*TASK TO CARRY OUT*.
Using the data below, count the lines that carry the string "computer" and write only the count.

*PROVIDED MATERIAL*.

# # #

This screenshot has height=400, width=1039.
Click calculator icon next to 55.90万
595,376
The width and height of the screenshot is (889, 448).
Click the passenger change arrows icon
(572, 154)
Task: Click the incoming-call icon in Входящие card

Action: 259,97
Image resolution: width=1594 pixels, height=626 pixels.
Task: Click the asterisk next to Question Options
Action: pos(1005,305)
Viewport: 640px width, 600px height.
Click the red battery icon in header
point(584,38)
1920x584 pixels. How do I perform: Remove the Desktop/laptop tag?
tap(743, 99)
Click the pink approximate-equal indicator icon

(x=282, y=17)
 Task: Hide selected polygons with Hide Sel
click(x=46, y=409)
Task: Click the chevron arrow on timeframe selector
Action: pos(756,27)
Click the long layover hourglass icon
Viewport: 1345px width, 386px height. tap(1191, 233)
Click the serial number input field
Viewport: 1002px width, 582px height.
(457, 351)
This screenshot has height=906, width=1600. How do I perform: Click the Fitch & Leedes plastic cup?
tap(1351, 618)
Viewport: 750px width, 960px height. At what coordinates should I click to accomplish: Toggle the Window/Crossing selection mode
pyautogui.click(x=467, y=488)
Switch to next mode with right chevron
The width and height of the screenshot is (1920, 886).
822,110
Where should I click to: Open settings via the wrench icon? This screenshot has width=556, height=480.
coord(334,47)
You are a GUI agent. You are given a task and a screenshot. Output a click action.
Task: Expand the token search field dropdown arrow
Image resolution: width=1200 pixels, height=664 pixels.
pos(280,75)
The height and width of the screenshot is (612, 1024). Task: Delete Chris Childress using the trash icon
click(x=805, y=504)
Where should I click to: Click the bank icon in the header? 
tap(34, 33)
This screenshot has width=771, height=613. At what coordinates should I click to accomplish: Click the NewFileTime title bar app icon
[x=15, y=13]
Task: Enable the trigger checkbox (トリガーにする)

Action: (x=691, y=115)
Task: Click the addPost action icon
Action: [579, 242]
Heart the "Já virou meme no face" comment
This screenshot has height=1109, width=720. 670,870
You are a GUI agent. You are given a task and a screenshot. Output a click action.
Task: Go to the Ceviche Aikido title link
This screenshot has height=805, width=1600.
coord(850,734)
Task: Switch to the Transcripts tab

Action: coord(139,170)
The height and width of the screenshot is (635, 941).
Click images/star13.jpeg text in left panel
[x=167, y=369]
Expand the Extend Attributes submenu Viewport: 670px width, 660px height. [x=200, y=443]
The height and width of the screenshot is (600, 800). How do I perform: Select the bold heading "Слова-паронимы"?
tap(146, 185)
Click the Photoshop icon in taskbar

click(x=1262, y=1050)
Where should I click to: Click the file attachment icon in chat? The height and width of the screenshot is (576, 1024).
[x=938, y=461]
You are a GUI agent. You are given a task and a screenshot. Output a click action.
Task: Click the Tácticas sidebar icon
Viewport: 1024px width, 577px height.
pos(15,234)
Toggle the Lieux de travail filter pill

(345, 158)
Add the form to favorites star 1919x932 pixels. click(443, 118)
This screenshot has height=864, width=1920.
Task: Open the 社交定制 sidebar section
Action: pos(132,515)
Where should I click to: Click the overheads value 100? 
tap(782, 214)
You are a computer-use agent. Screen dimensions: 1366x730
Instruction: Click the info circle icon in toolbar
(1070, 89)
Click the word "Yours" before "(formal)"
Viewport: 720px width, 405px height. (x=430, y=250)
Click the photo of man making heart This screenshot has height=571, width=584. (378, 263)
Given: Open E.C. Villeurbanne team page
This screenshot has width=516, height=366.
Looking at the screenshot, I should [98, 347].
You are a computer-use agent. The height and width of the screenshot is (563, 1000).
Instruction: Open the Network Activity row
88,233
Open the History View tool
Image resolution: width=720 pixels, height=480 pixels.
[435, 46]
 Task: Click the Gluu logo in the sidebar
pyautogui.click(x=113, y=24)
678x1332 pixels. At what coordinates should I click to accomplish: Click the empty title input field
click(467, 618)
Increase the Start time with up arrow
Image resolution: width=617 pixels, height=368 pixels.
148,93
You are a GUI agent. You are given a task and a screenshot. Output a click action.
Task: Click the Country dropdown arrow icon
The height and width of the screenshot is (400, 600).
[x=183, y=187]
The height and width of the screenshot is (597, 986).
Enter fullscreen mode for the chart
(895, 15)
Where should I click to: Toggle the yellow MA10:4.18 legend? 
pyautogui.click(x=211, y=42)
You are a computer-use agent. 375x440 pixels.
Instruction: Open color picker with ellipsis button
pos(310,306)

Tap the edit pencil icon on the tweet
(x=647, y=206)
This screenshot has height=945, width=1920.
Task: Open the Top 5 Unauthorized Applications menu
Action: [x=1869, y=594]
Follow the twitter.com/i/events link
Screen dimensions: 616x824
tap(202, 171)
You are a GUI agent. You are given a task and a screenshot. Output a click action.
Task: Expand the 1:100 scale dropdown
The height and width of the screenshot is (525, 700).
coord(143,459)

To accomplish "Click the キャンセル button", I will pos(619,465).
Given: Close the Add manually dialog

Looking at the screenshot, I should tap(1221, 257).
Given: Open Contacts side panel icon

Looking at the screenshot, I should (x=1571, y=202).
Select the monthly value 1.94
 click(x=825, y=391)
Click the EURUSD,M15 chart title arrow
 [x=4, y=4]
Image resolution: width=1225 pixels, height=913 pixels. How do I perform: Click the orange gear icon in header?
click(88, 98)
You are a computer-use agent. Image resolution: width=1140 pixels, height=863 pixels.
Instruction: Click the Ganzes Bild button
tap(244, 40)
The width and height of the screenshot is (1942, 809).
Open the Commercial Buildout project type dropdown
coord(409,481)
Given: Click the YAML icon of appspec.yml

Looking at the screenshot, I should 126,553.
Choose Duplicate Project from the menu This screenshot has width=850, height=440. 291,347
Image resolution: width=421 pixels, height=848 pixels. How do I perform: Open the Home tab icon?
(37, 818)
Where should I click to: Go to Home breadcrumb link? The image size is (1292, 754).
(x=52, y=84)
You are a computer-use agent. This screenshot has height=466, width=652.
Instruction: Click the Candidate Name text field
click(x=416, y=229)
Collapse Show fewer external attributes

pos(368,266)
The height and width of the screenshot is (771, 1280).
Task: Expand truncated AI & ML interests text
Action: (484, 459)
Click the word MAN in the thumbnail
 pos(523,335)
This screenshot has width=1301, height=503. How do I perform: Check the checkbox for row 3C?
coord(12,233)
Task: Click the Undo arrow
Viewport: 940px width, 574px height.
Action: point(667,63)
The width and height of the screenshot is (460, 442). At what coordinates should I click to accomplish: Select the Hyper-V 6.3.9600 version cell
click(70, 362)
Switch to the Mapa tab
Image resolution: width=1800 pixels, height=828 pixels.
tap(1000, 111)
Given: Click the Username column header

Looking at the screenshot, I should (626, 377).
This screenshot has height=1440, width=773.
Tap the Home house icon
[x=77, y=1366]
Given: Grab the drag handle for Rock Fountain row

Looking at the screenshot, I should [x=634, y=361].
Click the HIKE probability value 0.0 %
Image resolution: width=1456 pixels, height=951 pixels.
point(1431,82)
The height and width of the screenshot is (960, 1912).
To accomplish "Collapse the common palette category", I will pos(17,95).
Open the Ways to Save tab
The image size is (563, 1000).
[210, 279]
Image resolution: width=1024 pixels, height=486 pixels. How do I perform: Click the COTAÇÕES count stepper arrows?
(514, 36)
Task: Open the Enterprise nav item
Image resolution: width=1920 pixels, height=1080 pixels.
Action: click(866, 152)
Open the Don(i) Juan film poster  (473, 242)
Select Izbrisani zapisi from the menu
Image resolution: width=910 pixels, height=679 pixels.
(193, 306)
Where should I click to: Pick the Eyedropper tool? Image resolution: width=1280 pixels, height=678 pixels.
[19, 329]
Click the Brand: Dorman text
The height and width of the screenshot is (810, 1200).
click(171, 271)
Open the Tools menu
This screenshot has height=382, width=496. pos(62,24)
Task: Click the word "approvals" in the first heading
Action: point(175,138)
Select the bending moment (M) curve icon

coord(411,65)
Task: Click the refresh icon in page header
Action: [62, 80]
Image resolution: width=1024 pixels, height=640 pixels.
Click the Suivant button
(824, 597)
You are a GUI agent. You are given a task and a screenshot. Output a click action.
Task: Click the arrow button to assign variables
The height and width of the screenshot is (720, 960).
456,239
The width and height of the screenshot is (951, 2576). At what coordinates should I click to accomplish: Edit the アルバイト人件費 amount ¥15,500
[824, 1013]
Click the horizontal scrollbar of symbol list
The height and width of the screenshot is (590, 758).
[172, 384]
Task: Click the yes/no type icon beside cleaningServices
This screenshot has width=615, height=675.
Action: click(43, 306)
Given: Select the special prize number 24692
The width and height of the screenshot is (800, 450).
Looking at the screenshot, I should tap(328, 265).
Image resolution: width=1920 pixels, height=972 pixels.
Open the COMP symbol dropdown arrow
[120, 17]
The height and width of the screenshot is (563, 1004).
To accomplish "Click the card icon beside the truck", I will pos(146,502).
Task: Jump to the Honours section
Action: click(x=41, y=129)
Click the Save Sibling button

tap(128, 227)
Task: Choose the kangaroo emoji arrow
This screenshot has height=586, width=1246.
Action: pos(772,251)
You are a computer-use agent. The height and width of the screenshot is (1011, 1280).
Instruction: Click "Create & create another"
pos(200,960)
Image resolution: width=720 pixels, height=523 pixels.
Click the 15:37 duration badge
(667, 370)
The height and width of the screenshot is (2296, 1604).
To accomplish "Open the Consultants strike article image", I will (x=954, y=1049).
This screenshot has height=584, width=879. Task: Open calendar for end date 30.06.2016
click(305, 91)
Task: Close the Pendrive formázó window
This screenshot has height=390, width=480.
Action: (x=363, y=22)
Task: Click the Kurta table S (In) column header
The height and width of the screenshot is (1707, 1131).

# # #

*ANSWER TO THE EXERCISE*.
6